It's something Dr. Norman Friedman (one of the world's leading experts on this sort of thing) said when presenting a paper on flexible response at the USAF Academy. Flexible response (dumb idea by the way) was based around the concept that each side would let off nukes on a tit-for-tat basis until somebody cried uncle (said it was a dumb idea). So, Dr. Friedman proposed, we needed a target system that, if adopted, would confer a major military advantage to the United States, would great increase the efficiency of our war effort and enhance the power of our diplomatic presence while giving no option for an equivalent response from the opposition. There was only one solution to that requirement.
(Profound silence)
The answer is to laydown 350 kilotons anywhere inside the Washington Beltway. It achieves all the above but the Soviets cannot psychologically make the only possible response (nuking Moscow).

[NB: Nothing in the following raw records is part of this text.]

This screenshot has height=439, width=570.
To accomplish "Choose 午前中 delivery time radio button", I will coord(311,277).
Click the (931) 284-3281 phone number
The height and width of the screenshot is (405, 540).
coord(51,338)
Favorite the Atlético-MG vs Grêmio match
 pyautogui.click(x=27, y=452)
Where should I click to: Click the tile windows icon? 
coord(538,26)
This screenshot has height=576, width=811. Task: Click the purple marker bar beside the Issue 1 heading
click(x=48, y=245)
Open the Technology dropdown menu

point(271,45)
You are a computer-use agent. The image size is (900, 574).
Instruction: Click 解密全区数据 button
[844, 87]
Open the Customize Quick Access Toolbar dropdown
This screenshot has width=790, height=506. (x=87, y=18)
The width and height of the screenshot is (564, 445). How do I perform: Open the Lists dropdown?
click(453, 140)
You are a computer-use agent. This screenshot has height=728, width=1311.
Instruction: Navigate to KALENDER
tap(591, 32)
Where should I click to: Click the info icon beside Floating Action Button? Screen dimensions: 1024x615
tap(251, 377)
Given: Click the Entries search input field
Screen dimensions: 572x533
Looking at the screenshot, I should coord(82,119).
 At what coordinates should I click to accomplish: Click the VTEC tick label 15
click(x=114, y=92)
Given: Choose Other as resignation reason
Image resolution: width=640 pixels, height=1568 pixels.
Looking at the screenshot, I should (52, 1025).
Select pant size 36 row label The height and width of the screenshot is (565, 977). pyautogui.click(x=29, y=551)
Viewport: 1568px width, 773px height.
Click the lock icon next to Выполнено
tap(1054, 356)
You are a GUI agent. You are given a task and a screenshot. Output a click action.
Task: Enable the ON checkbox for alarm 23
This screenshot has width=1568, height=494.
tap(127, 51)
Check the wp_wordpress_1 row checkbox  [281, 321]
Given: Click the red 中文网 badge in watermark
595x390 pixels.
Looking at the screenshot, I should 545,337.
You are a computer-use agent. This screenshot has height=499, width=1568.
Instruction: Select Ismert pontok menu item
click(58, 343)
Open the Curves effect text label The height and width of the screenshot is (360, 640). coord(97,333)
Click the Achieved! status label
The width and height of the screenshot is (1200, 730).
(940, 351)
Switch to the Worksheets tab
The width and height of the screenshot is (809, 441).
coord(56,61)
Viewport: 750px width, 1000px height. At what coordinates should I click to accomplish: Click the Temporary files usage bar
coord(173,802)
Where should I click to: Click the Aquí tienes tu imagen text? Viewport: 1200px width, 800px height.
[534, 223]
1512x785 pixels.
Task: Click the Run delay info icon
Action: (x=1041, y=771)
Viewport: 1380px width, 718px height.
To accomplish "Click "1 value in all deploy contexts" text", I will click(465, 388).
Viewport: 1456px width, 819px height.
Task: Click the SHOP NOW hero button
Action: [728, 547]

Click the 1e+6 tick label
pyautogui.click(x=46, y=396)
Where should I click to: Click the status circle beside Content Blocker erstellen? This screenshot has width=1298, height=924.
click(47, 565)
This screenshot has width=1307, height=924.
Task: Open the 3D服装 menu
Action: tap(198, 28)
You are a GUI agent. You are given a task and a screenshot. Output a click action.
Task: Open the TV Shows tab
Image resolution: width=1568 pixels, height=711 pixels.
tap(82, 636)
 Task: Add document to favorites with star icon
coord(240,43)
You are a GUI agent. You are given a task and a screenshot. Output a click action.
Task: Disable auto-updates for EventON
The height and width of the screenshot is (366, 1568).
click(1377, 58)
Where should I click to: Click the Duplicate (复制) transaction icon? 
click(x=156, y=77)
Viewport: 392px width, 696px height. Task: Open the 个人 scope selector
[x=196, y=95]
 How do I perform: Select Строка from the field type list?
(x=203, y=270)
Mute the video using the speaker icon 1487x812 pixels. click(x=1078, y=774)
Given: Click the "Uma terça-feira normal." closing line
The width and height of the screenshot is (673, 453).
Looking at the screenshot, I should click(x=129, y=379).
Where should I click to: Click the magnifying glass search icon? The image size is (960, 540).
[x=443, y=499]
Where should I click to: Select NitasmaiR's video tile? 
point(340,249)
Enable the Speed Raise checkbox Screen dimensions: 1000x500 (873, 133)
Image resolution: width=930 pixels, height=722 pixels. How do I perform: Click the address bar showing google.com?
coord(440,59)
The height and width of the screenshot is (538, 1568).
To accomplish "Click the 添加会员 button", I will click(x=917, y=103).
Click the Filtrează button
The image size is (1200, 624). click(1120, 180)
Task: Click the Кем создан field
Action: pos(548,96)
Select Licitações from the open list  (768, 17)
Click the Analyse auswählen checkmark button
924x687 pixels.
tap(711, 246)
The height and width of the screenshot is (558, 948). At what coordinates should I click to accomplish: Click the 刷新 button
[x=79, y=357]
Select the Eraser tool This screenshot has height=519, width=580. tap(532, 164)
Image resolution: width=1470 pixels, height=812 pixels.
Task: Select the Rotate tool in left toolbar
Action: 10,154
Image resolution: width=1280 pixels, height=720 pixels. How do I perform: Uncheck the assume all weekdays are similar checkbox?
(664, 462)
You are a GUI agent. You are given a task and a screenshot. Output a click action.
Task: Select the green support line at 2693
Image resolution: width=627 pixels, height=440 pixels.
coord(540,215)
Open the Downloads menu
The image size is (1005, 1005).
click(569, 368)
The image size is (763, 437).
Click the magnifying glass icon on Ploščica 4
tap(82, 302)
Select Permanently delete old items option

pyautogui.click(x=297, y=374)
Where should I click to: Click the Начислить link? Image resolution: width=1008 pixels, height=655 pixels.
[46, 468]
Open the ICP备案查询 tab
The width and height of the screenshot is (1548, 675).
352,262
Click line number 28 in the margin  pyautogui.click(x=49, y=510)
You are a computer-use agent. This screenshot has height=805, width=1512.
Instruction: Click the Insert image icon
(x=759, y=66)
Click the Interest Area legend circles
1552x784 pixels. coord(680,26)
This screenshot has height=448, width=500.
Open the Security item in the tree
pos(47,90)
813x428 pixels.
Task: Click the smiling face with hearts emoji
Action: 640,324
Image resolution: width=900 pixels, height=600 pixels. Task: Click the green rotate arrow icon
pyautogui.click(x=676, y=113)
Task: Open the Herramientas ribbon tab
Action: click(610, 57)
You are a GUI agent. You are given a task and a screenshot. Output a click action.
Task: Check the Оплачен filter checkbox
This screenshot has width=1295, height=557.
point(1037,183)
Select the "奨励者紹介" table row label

Dr. Friedman was carried out of the lecture theater shoulder-high by cheering students.
On the subject matter, several nuclear devices that were lost in accidents have exploded. In the nuclear weapons business, "explosion" and "exploded" refer to situations where the conventional explosives surrounding the "pit" (the physics package at the center of the device) go off but they do not start the chain reactions in the pit. The pit going off, resulting in a nuclear fireball is an initiation. (The technical difference is that normal explosives going off is a chemical process in which a small volume of cold explosive becomes a large volume of superheated gas. A pit initiating is a physical change at the atomic level which releases massive mounts of energy. If you like, we can go into that in more detail). the combined process is usually referred to as a detonation or a NUDET for short.
We've had several cases of where the explosion of the conventional layers cause a partial initiation of the core. This is called a "fizzle" and is generally speaking a disappointment. Usually, the yield is three or four tons. The highest non-nuclear fizzle I can remember offhand was about 30 tons. This is way short of the 150 - 350 kilotons that we normally regarded as desirable. Most of the Nork tests have been fizzles; one so much so that there was a lot of doubt whether there was actually an initiation component at all.